== Study material

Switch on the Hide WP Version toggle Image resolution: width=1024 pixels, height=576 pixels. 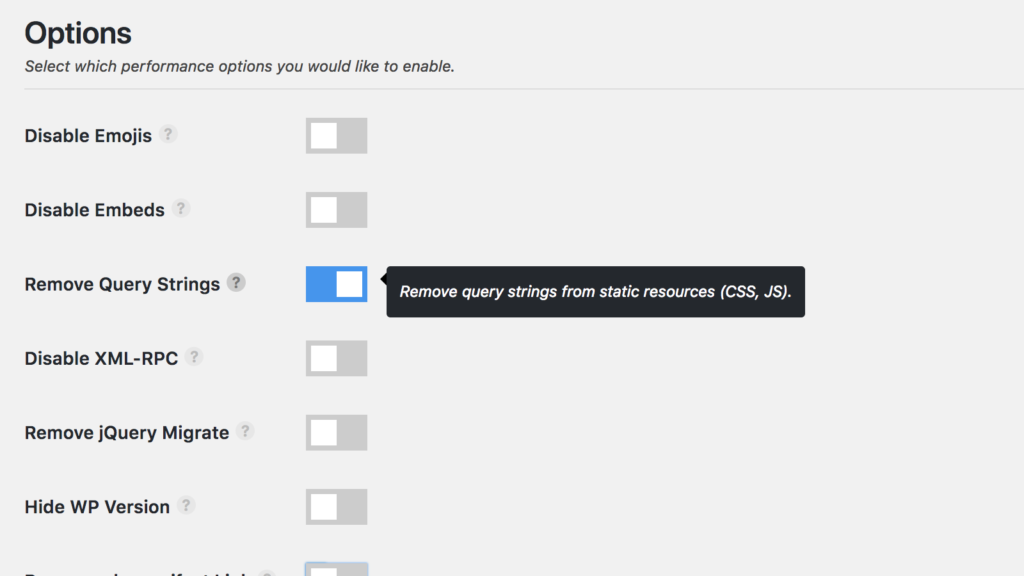[336, 507]
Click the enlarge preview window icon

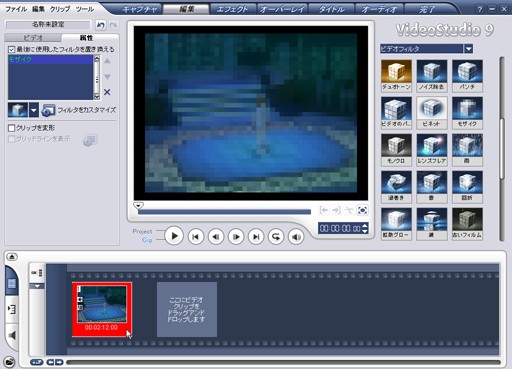click(362, 210)
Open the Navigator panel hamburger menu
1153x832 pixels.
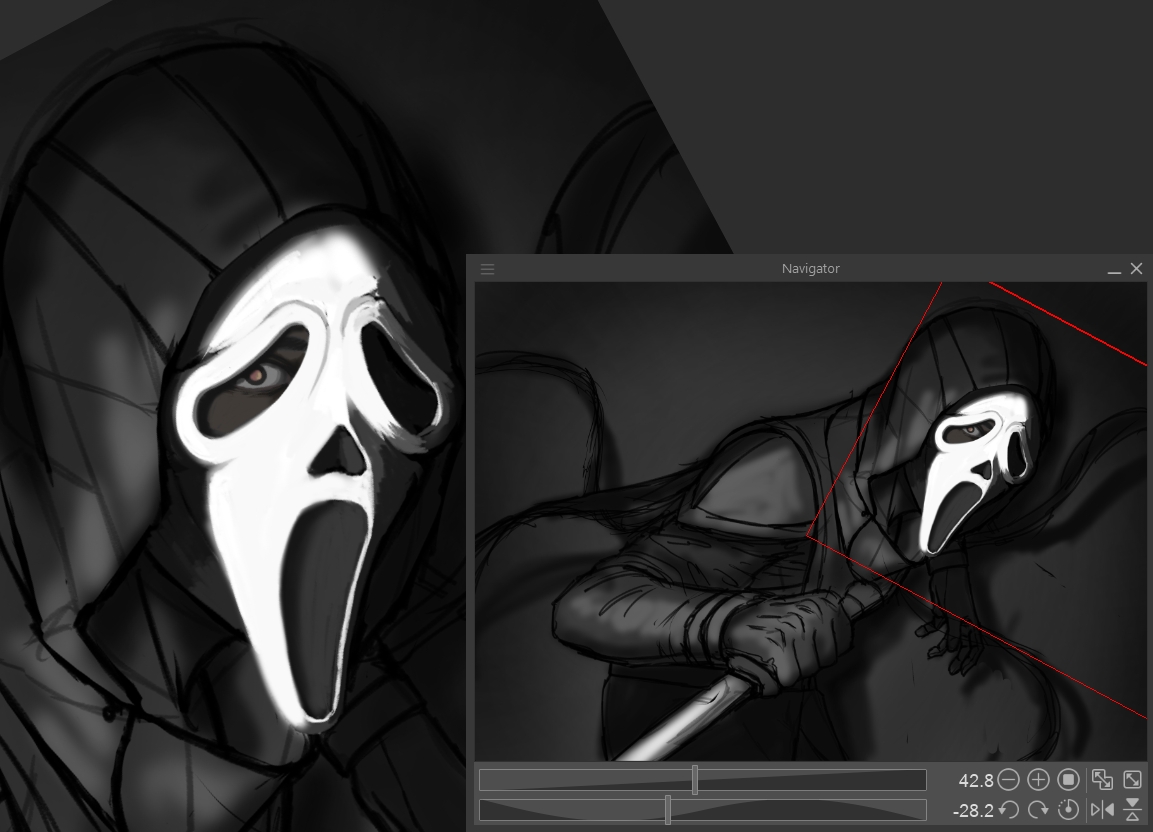pos(487,269)
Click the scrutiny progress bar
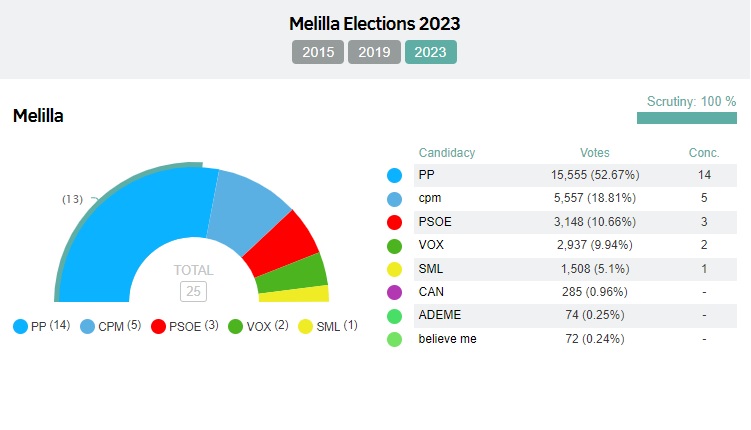Screen dimensions: 751x430 click(686, 118)
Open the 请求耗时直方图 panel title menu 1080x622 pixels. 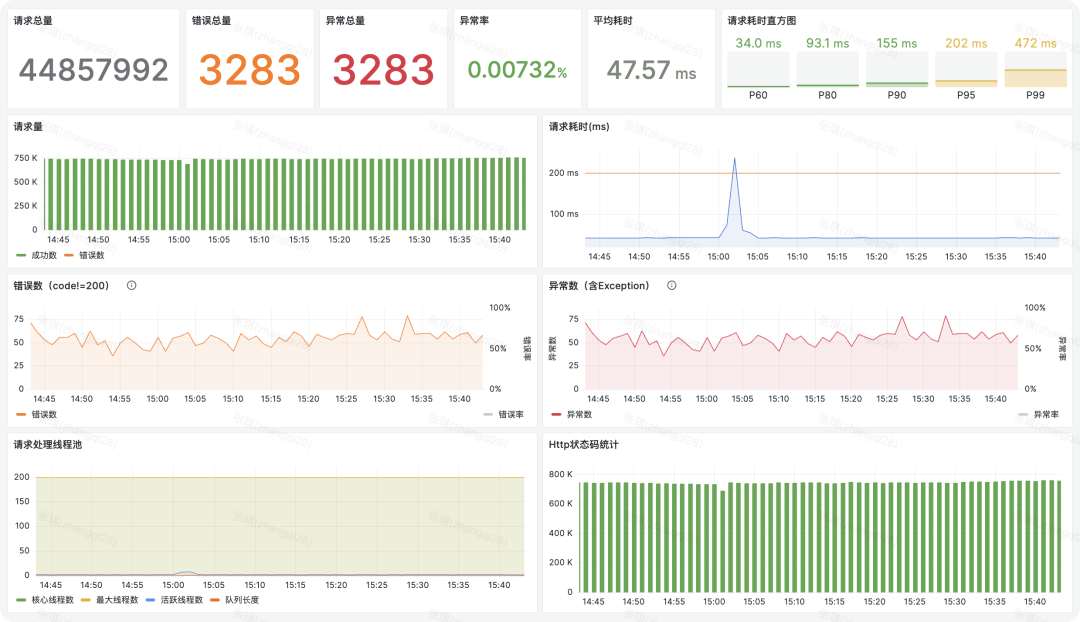point(762,21)
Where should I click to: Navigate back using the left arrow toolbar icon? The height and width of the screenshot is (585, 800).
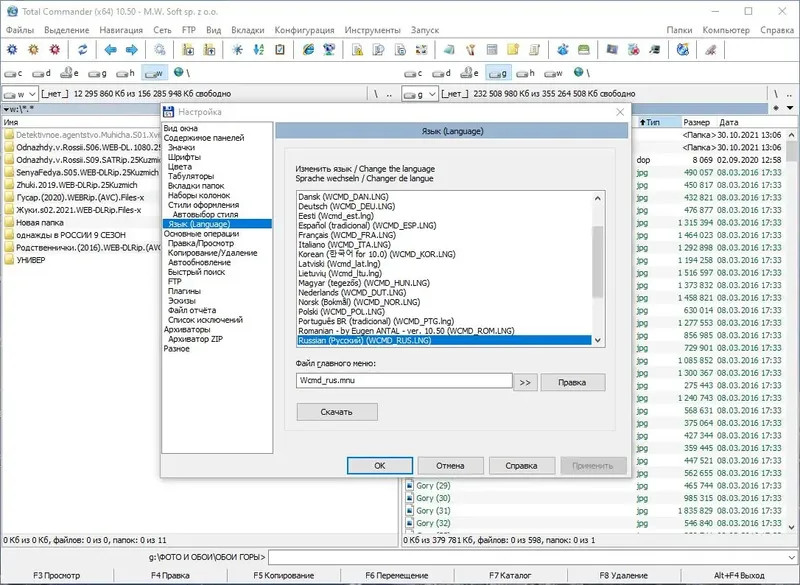[x=110, y=49]
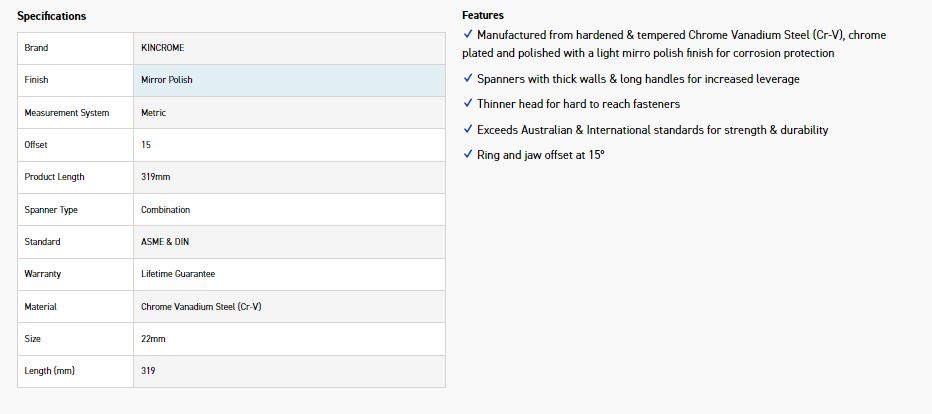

====

▶ _What the task requires_:
Reproduce nothing but the lines that run from the line containing "Where should I" through the last line of the records, inclusive. Omit the pictures.

▶ _The completed task_:
Where should I click to: Navigate back using the left arrow toolbar icon? The height and width of the screenshot is (585, 800).
[x=110, y=49]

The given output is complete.